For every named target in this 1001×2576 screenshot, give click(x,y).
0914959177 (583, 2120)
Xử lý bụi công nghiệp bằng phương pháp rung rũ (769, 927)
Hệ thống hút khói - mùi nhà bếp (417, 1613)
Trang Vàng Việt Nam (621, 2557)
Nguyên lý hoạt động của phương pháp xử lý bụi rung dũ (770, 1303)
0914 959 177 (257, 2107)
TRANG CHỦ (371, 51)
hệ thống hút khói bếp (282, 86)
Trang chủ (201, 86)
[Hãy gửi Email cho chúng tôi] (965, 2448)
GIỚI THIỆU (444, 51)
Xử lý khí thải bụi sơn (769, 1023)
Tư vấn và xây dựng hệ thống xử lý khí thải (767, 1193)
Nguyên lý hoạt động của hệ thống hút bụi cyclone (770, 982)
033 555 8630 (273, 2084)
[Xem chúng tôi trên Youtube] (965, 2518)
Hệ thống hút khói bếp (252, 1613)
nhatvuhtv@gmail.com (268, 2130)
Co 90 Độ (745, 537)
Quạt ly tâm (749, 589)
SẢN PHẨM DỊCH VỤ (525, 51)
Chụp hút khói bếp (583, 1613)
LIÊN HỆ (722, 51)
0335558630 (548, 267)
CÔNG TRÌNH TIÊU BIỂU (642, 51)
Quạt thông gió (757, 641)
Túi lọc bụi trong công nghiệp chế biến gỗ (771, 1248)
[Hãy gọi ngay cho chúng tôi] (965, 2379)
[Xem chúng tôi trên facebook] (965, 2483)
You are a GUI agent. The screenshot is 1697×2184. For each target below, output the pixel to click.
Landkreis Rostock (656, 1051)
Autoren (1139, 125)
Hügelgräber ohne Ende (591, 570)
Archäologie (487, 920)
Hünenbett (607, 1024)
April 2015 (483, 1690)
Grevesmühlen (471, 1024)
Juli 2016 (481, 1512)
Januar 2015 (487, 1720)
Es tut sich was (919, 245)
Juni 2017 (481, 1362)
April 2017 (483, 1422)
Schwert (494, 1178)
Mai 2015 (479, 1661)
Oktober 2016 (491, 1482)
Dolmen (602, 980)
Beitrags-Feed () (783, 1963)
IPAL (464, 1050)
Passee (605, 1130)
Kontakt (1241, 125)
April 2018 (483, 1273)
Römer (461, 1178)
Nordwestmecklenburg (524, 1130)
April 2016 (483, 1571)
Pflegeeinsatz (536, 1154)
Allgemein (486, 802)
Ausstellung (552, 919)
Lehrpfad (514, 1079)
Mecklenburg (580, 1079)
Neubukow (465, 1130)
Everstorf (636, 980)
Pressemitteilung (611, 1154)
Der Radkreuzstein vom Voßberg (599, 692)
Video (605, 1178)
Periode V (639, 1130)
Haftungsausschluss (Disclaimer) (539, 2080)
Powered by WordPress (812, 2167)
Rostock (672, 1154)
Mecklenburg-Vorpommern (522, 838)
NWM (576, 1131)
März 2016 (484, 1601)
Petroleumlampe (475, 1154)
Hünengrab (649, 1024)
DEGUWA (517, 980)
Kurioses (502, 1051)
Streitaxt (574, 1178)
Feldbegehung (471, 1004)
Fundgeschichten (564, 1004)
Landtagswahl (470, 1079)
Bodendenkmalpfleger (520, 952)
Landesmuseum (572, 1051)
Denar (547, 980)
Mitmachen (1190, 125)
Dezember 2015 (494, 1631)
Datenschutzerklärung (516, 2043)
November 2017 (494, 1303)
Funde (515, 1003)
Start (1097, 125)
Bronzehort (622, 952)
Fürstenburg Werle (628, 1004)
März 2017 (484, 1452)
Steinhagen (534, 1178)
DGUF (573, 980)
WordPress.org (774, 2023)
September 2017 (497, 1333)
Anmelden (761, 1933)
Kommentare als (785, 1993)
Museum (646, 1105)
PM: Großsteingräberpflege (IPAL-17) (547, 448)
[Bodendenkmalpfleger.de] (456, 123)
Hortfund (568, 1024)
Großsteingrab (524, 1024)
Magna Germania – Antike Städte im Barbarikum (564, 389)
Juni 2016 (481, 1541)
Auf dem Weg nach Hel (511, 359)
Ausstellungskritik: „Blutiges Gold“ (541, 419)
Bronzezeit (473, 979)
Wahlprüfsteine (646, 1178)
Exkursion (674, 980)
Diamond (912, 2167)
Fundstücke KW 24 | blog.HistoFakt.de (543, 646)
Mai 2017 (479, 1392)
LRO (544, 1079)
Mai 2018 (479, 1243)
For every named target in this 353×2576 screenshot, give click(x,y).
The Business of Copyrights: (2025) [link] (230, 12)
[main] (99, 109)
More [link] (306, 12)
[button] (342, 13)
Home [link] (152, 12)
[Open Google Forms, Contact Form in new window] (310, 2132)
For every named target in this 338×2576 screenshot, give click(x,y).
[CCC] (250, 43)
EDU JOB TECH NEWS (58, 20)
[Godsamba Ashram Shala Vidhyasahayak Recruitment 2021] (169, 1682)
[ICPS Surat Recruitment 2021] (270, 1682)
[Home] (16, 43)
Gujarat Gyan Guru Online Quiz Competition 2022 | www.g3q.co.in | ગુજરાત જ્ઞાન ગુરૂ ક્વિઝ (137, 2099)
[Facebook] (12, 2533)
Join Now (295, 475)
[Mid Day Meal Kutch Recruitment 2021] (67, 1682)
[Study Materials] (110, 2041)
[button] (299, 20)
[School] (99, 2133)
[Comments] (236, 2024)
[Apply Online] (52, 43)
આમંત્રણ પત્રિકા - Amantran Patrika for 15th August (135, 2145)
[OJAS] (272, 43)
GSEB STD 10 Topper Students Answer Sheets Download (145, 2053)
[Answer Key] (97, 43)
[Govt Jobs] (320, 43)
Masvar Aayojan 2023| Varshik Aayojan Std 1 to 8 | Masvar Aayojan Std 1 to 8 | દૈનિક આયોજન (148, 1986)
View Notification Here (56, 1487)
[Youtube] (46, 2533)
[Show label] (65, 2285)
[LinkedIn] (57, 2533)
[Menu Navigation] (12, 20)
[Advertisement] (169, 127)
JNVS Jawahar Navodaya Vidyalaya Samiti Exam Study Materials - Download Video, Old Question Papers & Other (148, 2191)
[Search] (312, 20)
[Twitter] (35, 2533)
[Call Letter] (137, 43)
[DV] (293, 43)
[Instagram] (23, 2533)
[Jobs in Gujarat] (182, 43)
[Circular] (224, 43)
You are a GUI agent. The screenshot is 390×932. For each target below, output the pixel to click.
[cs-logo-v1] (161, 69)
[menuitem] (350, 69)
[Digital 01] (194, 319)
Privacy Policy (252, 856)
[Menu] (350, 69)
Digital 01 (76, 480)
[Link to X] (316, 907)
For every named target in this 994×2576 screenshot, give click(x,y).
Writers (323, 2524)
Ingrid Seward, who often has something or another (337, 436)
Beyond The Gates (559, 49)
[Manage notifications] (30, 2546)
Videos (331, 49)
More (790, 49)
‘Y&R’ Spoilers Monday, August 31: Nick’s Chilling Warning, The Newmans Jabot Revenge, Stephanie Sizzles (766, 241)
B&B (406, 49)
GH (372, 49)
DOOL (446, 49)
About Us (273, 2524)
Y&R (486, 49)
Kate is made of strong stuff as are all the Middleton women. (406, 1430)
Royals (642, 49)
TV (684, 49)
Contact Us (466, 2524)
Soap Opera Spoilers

*****

● Problem description:
Type out again, exactly as written, the lines from the beginning of the material through the one containing "[Hãy gọi ngay cho chúng tôi] (965, 2379)".

● Exercise answer:
For every named target in this 1001×2576 screenshot, give click(x,y).
0914959177 (583, 2120)
Xử lý bụi công nghiệp bằng phương pháp rung rũ (769, 927)
Hệ thống hút khói - mùi nhà bếp (417, 1613)
Trang Vàng Việt Nam (621, 2557)
Nguyên lý hoạt động của phương pháp xử lý bụi rung dũ (770, 1303)
0914 959 177 (257, 2107)
TRANG CHỦ (371, 51)
hệ thống hút khói bếp (282, 86)
Trang chủ (201, 86)
[Hãy gửi Email cho chúng tôi] (965, 2448)
GIỚI THIỆU (444, 51)
Xử lý khí thải bụi sơn (769, 1023)
Tư vấn và xây dựng hệ thống xử lý khí thải (767, 1193)
Nguyên lý hoạt động của hệ thống hút bụi cyclone (770, 982)
033 555 8630 (273, 2084)
[Xem chúng tôi trên Youtube] (965, 2518)
Hệ thống hút khói bếp (252, 1613)
nhatvuhtv@gmail.com (268, 2130)
Co 90 Độ (745, 537)
Quạt ly tâm (749, 589)
SẢN PHẨM DỊCH VỤ (525, 51)
Chụp hút khói bếp (583, 1613)
LIÊN HỆ (722, 51)
0335558630 (548, 267)
CÔNG TRÌNH TIÊU BIỂU (642, 51)
Quạt thông gió (757, 641)
Túi lọc bụi trong công nghiệp chế biến gỗ (771, 1248)
[Hãy gọi ngay cho chúng tôi] (965, 2379)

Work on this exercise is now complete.